New insights into major disease pathways made with protein discovery
A new chemical tool has been used to identify hundreds of modified proteins which allows new insights to major diseases.
Major advances have been made into finding the cause of heart disease, Alzheimer’s, cancer, diabetes and other diseases after researchers discovered a further 148 proteins affected by oxidative stress in the human body.
…the new chemical tool can label oxidised proteins in live cells”
The results build on earlier advances at the Flinders University Chalker Lab, Australia, led by nanotechnology researchers Associate Professor Justin Chalker and Dr Lisa Alcock in collaboration with Dr Gonçalo Bernardes’ lab at the University of Cambridge, UK and Heinrich-Heine-University in Dusseldorf, Germany.
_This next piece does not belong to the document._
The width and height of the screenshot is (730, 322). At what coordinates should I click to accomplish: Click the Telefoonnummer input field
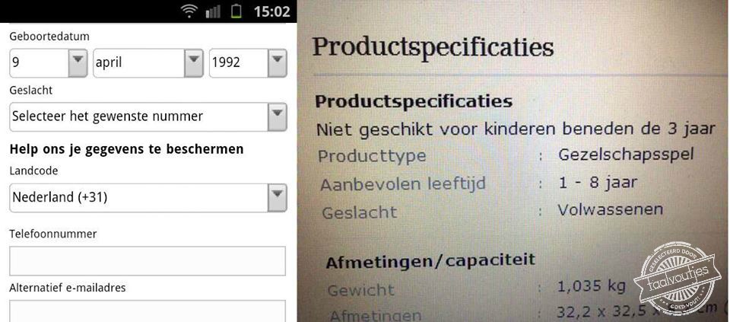(148, 260)
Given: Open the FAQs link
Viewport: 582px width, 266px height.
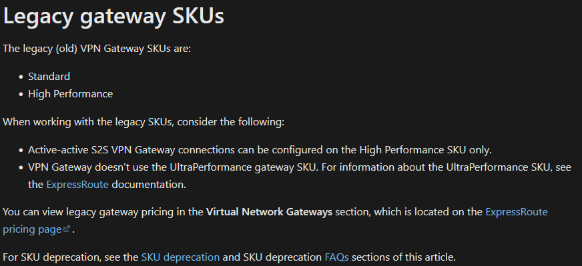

The newly-identified modified proteins are linked to heart disease, drug resistance in cancer and other critical cellular functions, says Professor Chalker, director of the Flinders Chalker Research Lab.
“This study is an important foundation for understanding the network of proteins that communicate during oxidative stress,” he says. “It gives new signposts for biomedical scientists around the world to understand how cells react and respond to reactive oxygen species (ROS).” ROS can occur when cells are stressed and in turn, reacts with proteins to either damage or deactivate them or create different signalling pathways.
Dr Alcock says the new chemical tool can label oxidised proteins in live cells creating many more opportunities to expand this vital research into identifying the problem proteins which may contribute to major diseases. “Our chemical tool is proving to be superior to the gold-standard probes often used in such studies and will help develop new therapeutic strategies by adding to the fundamental goal in biomedical science to understand how proteins are modified during oxidative stress.”
The novel reagent developed at Flinders detects the biomarker cysteine sulfenic acid and has already mapped this oxidation in a cancer cell line and identified more than 1,000 proteins that are modified under oxidative stress.
The study was published in ChemBioChem.